Votre remarque peut contenir une part de vrai de façon générale. Admettons. Seulement, elle ne peut pas s'appliquer à un cas particulier comme celui que je viens de dire.
En l'occurrence, notre homme est remarié civilement depuis des années et a des enfants avec sa nouvelle femme : il ne peut pas revenir en arrière. Il ne peut pas abandonner ses enfants pour faire plaisir à l'évêque, tenter de retrouver la première femme qui l'a jeté et qui se sera elle-même remariée. Il ne peut pas se trouver dans un état de "péché mortel", pas avec cette condition présente d'homme marié avec des enfants; condition dont le pape Jean-Paul II disait "que toute l'Église devrait la considérer avec charité".
Il ne peut pas être en situation de "péché mortel" quand il n'aura même jamais eu la conscience de devoir pécher gravement au départ, en se considérant plutôt comme une victime des manoeuvres de sa première femme. Ce n'est pas lui qui demande le divorce. Ensuite, n'ayant toujours pas la foi jusque-là, il n'a pas la conscience non plus de pécher gravement en se remariant.

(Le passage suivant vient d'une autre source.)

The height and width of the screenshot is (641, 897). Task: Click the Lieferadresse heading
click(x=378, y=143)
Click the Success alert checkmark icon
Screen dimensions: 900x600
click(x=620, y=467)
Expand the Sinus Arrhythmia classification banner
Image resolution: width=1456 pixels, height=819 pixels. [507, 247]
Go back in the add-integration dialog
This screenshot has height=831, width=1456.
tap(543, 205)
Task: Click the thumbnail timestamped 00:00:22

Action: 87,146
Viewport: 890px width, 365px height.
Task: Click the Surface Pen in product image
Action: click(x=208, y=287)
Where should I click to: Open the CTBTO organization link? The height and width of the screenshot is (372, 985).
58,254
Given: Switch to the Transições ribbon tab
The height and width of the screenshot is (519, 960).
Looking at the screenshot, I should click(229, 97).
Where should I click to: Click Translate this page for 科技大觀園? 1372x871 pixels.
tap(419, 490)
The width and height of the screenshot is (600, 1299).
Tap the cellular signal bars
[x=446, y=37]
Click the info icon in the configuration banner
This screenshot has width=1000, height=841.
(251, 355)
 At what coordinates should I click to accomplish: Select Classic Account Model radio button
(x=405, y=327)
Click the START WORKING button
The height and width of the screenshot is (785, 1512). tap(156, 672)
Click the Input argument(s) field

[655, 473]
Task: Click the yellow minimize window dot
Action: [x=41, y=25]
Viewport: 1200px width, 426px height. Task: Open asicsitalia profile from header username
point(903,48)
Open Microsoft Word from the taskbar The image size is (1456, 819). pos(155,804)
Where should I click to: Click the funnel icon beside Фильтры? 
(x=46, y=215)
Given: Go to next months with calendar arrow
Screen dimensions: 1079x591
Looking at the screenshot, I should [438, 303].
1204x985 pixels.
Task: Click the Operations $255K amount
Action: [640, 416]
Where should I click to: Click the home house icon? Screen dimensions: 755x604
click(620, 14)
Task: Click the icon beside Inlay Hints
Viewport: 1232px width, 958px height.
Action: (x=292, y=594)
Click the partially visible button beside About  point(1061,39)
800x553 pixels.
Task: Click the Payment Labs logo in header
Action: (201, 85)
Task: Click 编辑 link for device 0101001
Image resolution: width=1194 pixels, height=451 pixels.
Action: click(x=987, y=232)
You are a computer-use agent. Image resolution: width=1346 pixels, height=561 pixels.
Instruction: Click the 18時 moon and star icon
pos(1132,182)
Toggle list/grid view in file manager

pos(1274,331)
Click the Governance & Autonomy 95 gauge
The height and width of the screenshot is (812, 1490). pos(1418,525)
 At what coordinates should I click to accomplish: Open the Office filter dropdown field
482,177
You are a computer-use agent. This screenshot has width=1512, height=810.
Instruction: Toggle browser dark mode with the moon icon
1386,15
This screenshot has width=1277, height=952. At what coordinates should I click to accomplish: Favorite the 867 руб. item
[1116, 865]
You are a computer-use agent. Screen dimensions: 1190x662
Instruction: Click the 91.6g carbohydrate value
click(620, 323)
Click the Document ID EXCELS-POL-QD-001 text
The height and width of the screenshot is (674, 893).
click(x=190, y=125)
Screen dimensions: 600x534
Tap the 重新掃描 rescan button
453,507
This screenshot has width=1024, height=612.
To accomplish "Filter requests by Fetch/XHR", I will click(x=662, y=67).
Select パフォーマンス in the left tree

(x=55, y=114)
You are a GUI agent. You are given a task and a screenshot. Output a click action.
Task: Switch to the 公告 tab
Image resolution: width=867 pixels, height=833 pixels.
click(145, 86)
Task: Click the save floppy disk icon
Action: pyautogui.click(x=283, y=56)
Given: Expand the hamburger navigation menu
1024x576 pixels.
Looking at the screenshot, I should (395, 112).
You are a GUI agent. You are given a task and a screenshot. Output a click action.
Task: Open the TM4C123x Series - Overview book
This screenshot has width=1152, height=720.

En se remariant ainsi il n'y a pas chez lui cette petite lumière qui permettrait de penser que sa volonté eût été pleinement engagé à souhaiter rompre avec la loi divine cf Thomas d'Aquin "Qu'Il vaut mieux suivre sa conscience même erronée ... que si l'on est convaincu que l'eucharistie serait un sacrement du diable il vaudrait mieux la refuser, etc."
Faut voir
Si Altior marié devait divorcer et qu'il devait ensuite se remarier, avec l'état de la conscience éclairée qui est celle d'Altior, alors nous pourrions dire qu'Altior pèche gravement et mortellement.
Mais si c'est le catholique lambda, sans foi, éloigné de l'Église, mal instruit des choses de la foi, qui croirait bien plutôt très bien agir en se remariant, alors celui-là ne pèche pas mortellement, n'ayant pas pécher contre sa conscience. Si on veut voir du péché dans le fait du remariage dans ce dernier, il faudrait dire que celui-là pouvait jouir de circonstances atténuantes et qui viennent diminuer la gravité du péché commis, en sorte que le péché passe de la catégorie mortelle à la catégorie vénielle. Et c'est cela qui expliquerait sans doute qu'un pape Jean-Paul II pouvait s'exprimer comme il le faisait en 1981.
Bref, tout ne peut pas être appliqué de façon mécanique, automatique. Toutes ces décisions reposent aussi dans la bonne foi de celui qui témoigne de sa situation, l'évêque doit bien faire confiance dans une certaine mesure à ce que la personne lui rapporte d'elle-même, la personne connaît l'état de sa propre conscience, etc.